WHAT ARE PICTURE POSTCARDS WORTH?
As with most collectables, this is a very difficult question. Some, the rarest, can cost hundreds of pounds but at the moment these are very much the exception. The majority of cards are worth just a few pence or cents regardless of age.
Themes or Subjects
Top-of-the-range types include Art Nouveau, cards featuring the Titanic and the best examples of photographic social history. Transport is a popular theme - Railways, Shipping, Trams, Motoring and Motor Racing - and prices here can range from a few pounds to fifty or sixty. Experience and the use of a good catalogue helps collectors sort out the most desirable items.
Examples of subjects you might come across on cards, with likely prices you would expect to pay (in pounds sterling), include:
- Edwardian actresses.......£1.00
- Photographic Dogs and Cats.......£1.50
- Local Railway Stations (pre 1950).......£35.00
- Embroidered Silks (WW1).......£4.00
A large number of enthusiasts look for 'Topo', postcards showing street scenes and social life in bygone days. Usually of their own locality or perhaps places they have lived. Many people will collect any scenes which evoke fond memories of visits to that location.
Topographical Price Guide
Here the value of a card is in direct proportion to its scarcity: city centre scenes can be worth pence, while village views, of which only a few copies were originally published by a local photographer, rate much more highly.
Anything from 10 or 20p for common (usually printed views) of well visited locations ie cathedrals, holiday resorts, to several pounds for village and town street scenes. Particularly well animated 'real photographic' views which may fetch £20.00 upwards.

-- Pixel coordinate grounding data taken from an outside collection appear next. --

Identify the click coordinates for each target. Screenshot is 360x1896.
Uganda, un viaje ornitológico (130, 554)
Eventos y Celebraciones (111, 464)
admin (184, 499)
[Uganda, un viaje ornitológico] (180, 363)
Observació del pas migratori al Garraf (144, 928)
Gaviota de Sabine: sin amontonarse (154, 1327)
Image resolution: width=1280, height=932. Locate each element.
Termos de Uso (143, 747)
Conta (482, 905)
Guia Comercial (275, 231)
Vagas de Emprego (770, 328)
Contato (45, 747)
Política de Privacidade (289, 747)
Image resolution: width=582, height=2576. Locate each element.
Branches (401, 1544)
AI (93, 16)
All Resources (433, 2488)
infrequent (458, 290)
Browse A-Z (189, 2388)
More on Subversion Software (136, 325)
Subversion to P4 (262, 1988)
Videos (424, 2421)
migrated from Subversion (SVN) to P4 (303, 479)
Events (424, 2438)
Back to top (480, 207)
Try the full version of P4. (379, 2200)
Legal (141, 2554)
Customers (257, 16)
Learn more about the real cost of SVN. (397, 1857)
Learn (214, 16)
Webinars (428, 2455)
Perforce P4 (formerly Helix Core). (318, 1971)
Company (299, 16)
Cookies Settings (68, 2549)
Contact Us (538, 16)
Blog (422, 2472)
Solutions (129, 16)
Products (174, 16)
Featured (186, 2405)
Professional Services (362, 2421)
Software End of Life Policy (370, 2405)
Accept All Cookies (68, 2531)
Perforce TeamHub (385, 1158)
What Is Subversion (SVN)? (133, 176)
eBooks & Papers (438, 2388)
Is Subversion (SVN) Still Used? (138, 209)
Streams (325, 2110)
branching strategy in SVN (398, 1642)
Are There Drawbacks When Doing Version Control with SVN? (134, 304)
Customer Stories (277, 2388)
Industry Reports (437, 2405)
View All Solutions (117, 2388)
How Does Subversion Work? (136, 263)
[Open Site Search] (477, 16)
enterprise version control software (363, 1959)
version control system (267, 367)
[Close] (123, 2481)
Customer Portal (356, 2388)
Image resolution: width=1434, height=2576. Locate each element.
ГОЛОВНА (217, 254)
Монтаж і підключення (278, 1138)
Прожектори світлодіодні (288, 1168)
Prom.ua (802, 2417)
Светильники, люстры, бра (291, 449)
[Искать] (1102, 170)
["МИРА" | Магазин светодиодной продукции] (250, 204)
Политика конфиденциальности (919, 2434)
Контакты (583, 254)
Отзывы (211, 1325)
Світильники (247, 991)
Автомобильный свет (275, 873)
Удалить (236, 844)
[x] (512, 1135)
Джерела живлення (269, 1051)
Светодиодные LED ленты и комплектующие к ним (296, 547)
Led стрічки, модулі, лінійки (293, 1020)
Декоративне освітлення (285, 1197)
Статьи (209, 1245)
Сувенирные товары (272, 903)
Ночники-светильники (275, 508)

In fact, 90% of postcards, no matter how old, fall into a price bracket ranging from pence to five pounds.Cards that sell cheaply include the categories of relatively modern issues, art reproductions, deckle-edged greetings cards, scenic views that have changed little and poorly printed comics.
Most collectors are searching for more interesting village, town or city scenes, or themes represented on cards. The excitement for them is in finding elusive cards that add to their collections.
Used or Unused?
Whether or not the card has passed through the post does not normally have any bearing on its value, but stamps and postmarks can add interest to a card. Good condition is a must however - creases and bent corners etc. render many cards worthless.
But these cards are really old!
The bulk of surviving old postcards are from the 'Golden Age' period (1902-18) and may only be worth a few pence. Cards from pre 1902, often distinguishable by the lack of a 'divided back', are certainly rarer and are worth from a few pounds upwards but are not eagerly sought after by todays collectors, who in general are more interested in the picture content. Postally used cards from the early postcard years (1894 onwards) are quite collectable however.
Picture Postcard Values is now the only UK produced publication. A fairly realistic price guide giving a good indication of what you should expect to pay for certain categories, though very few individual postcard issues are listed. This would be an impossible task for any organisation to undertake. Hardly any records exist of the output of the thousands of postcard publishers over the years and the painstaking task of compiling checklists is the domain of an enthusiastic handfull of individuals and societies.
Picture Postcard Values is available online from:
Reflections of a Bygone Age
Anyone can become an expert!One of the main attractions of the Postcard Collecting hobby is that the subject is so vast that you can gain expertise in your favourite category in a short space of time. Even relative beginners are capable of discovering extremely rare cards in their own chosen specialised field. The variety of subjects to collect is so immense that nobody could possibly become familiar with all of them, therefore it is fairly easy to become an expert in your own chosen speciality with a modest investment of time in research.